[Record set — start]

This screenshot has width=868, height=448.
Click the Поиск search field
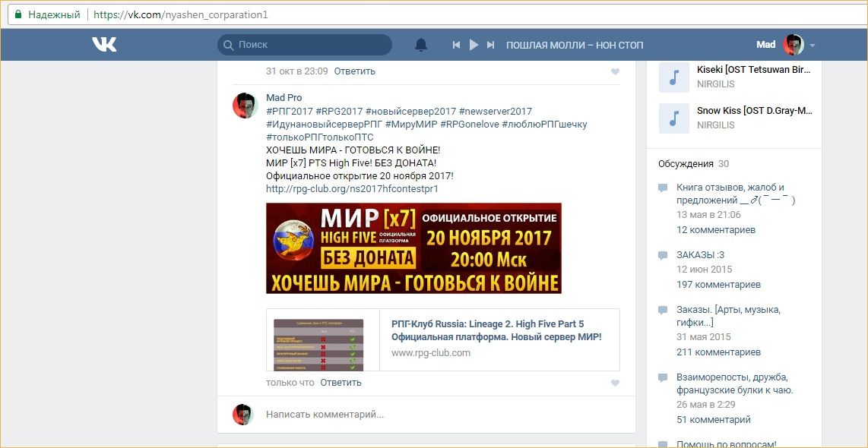click(305, 45)
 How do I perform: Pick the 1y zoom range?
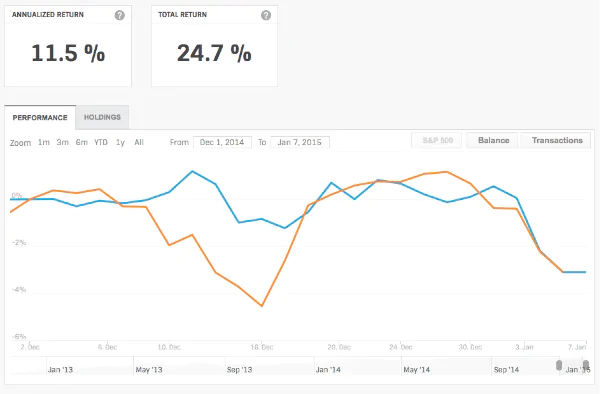coord(120,142)
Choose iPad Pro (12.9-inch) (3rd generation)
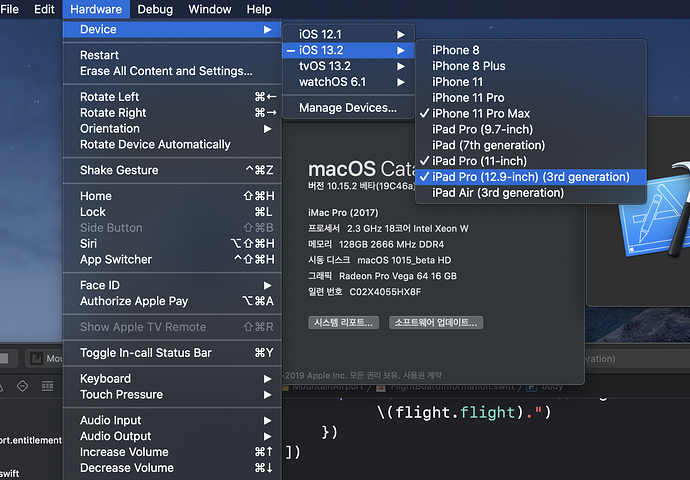This screenshot has height=480, width=690. (531, 177)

[Record set — finish]

Reproduce verbatim, and only, the lines starting at the one that contains "Click the Поиск search field" and ending with the final line of the records; leave out the pictures.

Click the Поиск search field
click(305, 45)
 How do I perform: Pick the 1y zoom range?
coord(120,142)
Choose iPad Pro (12.9-inch) (3rd generation)
This screenshot has height=480, width=690. (531, 177)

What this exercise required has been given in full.